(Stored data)
*** Begin section ***

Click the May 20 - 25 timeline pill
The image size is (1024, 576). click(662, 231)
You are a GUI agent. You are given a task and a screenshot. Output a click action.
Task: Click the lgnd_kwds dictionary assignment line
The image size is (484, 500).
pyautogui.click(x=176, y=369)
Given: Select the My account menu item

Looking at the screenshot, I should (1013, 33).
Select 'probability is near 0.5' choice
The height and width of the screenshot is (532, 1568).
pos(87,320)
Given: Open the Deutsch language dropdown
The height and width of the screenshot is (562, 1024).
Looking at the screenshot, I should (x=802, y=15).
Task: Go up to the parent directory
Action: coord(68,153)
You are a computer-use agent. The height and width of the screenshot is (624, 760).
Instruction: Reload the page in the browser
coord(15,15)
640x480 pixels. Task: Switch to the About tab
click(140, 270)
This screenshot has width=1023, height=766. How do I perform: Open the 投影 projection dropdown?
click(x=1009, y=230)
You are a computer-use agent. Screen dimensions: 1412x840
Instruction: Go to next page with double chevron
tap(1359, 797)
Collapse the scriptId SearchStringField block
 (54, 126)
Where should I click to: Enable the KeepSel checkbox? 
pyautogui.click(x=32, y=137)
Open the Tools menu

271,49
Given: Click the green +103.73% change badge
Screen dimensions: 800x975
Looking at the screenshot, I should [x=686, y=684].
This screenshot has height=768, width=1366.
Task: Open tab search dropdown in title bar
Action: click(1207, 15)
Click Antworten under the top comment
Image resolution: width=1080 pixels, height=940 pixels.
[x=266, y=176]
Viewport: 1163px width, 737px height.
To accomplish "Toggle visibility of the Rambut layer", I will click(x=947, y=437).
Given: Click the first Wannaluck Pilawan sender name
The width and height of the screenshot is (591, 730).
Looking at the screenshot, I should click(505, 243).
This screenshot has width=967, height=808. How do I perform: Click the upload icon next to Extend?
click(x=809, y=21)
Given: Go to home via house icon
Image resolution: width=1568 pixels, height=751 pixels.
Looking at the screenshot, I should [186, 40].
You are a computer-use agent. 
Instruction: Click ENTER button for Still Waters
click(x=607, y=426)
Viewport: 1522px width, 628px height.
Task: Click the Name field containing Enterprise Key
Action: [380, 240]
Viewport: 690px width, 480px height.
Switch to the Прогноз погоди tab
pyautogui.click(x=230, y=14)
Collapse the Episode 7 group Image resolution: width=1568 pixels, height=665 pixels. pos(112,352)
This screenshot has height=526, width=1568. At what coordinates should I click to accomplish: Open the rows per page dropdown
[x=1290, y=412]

*** End section ***

The required answer is each line of the data in which the word "computer" appears.

You are a computer-use agent. The height and width of the screenshot is (624, 760).
You are a computer-use agent. Screen dimensions: 1412x840
You are a computer-use agent. 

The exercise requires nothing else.